Hey fellow llama enthusiasts! Great to see that not all of lemmy is AI sceptical.
I’m in the process of upgrading my server with a bunch of GPUs. I’m really excited about the new Mistral / Magistral Small 3.2 models and would love to serve them for me and a couple of friends. My research led me to vLLM with which I was able to double inference speed compared to ollama at least for qwen3-32b-awq.
Now sadly, the most common quantization methods (GGUF, EXL, BNB) are either not fully (GGUF) or not at all (EXL) supported in vLLM, or multi-gpu inference thouth tensor parallelism is not supported (BNB). And especially for new models it’s hard to find pre-quantized models in different, more broadly supported formats (AWQ, GPTQ).

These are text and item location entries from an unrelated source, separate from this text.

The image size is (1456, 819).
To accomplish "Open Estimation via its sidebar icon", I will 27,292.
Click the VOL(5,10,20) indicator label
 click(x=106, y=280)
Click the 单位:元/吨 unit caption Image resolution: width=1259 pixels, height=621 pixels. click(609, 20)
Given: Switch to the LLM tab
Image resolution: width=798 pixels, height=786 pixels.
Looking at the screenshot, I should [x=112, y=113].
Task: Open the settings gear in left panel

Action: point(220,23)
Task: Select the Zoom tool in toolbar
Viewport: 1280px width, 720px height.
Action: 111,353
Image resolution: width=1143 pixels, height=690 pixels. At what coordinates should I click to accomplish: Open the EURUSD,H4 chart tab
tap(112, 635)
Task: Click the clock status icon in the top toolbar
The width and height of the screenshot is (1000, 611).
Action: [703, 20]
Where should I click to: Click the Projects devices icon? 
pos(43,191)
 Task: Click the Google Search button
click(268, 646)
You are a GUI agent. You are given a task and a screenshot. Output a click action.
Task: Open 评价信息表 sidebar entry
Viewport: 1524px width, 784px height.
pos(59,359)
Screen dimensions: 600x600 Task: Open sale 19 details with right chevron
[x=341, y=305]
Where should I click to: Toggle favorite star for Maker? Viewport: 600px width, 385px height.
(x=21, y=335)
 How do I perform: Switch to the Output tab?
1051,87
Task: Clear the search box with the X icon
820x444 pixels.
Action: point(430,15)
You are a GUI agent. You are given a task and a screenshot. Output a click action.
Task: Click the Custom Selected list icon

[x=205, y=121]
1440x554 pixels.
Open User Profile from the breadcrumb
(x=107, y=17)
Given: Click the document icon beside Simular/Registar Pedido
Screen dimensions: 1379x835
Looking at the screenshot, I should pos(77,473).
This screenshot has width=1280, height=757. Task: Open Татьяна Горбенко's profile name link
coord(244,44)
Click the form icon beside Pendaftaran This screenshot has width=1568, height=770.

Does any of you guys face a similar problem? Do you quantize models yourself? Are there any up-to-date guides you would recommend? Or did I completely overlook another, obvious solution?
It feels like when I’ve researched something yesterday, it’s already outdated again today, since the landscape is so rapidly evolving.
Anyways, thank you for reading and sharing your thoughts or experience if you feel like it.
Thanks for the tip about kobold, didn’t know about that.
And yeah, I can understand that building your own rig might feel overwhelming at first, but there’s tons of information online that I’m sure will help you get there!